◆ **Material supplied**:
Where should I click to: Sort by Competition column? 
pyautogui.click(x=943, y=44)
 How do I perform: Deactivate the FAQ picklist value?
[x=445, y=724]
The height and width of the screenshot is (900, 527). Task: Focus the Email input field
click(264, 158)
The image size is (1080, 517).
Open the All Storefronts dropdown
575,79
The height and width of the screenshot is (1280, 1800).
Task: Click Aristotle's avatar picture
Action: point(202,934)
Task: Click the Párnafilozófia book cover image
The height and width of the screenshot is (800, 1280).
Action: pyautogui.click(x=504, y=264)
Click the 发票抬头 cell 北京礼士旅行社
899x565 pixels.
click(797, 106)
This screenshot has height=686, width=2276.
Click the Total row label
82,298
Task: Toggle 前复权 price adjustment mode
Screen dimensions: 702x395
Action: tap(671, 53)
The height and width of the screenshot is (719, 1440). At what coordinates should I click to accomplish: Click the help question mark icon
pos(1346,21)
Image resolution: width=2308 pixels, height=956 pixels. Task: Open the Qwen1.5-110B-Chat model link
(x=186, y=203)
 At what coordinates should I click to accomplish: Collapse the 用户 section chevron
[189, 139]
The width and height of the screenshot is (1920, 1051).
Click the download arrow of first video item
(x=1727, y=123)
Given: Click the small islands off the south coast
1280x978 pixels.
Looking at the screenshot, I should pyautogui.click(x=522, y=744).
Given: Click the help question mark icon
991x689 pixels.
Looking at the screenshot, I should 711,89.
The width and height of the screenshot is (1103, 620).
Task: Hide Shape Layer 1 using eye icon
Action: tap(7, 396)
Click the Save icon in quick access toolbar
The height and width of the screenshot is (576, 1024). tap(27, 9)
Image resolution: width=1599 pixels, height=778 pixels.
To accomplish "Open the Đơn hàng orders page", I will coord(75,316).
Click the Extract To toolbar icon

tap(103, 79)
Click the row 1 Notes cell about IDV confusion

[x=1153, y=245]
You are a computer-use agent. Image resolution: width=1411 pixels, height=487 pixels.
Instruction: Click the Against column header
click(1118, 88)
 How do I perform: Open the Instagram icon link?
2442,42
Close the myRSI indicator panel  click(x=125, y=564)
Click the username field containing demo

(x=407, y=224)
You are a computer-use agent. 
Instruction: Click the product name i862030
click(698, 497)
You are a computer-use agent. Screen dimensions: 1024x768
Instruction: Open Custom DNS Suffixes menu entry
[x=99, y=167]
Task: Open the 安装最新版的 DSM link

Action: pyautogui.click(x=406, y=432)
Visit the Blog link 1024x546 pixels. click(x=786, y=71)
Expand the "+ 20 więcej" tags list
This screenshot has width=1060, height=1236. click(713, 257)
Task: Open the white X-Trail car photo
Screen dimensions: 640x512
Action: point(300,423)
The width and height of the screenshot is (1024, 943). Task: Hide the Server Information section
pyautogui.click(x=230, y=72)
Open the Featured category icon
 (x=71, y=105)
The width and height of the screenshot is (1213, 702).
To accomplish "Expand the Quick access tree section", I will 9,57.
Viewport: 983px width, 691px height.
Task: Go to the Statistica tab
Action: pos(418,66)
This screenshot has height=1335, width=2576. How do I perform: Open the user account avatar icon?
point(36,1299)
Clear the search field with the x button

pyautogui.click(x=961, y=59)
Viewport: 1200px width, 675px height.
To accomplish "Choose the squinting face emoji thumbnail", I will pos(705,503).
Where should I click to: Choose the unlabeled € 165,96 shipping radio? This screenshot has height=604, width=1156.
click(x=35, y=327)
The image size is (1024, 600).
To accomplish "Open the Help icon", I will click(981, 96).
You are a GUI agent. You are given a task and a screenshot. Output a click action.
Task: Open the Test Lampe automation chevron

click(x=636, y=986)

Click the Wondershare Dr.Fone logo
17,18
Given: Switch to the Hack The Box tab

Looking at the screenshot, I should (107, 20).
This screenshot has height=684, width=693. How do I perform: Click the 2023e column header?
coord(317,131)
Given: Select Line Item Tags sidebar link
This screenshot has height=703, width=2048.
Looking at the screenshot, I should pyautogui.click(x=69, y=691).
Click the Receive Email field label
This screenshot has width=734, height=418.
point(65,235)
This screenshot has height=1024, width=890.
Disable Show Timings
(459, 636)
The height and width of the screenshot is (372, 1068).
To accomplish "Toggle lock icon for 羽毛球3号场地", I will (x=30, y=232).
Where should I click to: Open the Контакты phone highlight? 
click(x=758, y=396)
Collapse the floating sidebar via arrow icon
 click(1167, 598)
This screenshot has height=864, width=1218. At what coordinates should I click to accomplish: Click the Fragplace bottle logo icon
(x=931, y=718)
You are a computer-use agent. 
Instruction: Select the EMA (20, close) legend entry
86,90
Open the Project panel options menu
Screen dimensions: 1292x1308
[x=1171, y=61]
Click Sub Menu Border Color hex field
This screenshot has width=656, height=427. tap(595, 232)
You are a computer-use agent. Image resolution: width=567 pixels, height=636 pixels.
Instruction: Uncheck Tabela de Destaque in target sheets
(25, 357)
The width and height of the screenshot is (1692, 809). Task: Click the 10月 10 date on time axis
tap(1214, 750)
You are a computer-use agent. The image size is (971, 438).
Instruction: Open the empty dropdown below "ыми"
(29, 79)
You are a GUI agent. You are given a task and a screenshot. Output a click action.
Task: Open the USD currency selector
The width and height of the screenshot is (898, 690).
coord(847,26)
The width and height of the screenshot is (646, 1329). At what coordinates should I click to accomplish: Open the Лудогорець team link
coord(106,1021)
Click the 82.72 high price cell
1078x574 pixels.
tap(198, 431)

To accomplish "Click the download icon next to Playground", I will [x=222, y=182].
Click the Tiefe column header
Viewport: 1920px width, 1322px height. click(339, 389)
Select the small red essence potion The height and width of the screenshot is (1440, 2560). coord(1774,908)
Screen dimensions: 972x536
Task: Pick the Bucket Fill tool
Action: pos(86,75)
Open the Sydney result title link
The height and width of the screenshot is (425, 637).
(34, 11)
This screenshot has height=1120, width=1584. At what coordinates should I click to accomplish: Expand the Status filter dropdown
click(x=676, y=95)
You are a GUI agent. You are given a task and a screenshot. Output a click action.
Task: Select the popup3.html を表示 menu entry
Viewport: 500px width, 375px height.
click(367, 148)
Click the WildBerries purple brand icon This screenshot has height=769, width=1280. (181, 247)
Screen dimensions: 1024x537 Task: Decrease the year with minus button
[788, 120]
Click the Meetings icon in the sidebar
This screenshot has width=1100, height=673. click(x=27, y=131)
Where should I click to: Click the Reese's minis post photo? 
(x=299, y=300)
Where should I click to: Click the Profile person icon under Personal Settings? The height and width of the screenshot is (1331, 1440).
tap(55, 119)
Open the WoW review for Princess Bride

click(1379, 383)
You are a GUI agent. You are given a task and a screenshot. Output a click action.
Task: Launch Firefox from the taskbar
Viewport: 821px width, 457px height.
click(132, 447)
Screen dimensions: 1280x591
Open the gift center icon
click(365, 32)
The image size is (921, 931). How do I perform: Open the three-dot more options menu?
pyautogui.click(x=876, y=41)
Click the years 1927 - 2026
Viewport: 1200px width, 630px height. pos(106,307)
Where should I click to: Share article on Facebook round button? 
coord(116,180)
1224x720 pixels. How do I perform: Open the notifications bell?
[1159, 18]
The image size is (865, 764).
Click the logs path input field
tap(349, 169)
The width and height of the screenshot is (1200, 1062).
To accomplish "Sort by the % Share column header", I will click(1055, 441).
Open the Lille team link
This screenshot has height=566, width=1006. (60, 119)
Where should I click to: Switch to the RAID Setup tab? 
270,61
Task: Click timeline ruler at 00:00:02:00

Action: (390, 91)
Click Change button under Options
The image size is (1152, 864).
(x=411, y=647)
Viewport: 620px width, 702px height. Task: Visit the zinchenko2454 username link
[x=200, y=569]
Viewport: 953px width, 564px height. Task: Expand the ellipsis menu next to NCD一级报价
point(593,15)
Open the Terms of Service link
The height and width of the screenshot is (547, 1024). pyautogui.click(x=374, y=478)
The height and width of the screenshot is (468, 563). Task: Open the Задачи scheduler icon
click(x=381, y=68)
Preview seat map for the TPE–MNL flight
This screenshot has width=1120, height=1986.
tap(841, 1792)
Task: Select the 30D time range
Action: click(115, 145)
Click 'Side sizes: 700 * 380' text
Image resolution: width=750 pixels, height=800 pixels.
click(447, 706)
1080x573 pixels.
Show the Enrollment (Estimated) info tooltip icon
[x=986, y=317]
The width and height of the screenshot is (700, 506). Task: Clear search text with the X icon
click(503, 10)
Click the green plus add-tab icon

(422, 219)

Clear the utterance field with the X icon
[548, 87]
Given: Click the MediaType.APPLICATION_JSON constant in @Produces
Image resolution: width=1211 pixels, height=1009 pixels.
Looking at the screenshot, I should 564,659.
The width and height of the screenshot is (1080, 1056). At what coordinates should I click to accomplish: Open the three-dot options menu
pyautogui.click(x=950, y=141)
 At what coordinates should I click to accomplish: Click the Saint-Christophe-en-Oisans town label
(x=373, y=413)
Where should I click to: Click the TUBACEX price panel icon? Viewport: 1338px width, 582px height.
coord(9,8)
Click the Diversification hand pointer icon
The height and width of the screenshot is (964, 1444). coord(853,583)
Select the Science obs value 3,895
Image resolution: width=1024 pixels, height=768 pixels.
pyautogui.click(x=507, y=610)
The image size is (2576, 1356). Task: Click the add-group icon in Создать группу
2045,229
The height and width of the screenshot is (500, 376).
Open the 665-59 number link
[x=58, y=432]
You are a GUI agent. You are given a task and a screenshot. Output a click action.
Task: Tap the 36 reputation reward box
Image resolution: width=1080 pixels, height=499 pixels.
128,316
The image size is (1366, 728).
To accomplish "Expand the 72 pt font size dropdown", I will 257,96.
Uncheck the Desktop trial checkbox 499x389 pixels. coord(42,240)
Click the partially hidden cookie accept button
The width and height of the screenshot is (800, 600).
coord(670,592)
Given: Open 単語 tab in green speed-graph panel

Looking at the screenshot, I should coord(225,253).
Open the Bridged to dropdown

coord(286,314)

◆ **Exercise**:
Please transcribe exactly the line containing "The image size is (1366, 728)." and every line after it to the end of the data, and no other lines.

◆ **Result**:
The image size is (1366, 728).
To accomplish "Expand the 72 pt font size dropdown", I will 257,96.
Uncheck the Desktop trial checkbox 499x389 pixels. coord(42,240)
Click the partially hidden cookie accept button
The width and height of the screenshot is (800, 600).
coord(670,592)
Given: Open 単語 tab in green speed-graph panel

Looking at the screenshot, I should coord(225,253).
Open the Bridged to dropdown

coord(286,314)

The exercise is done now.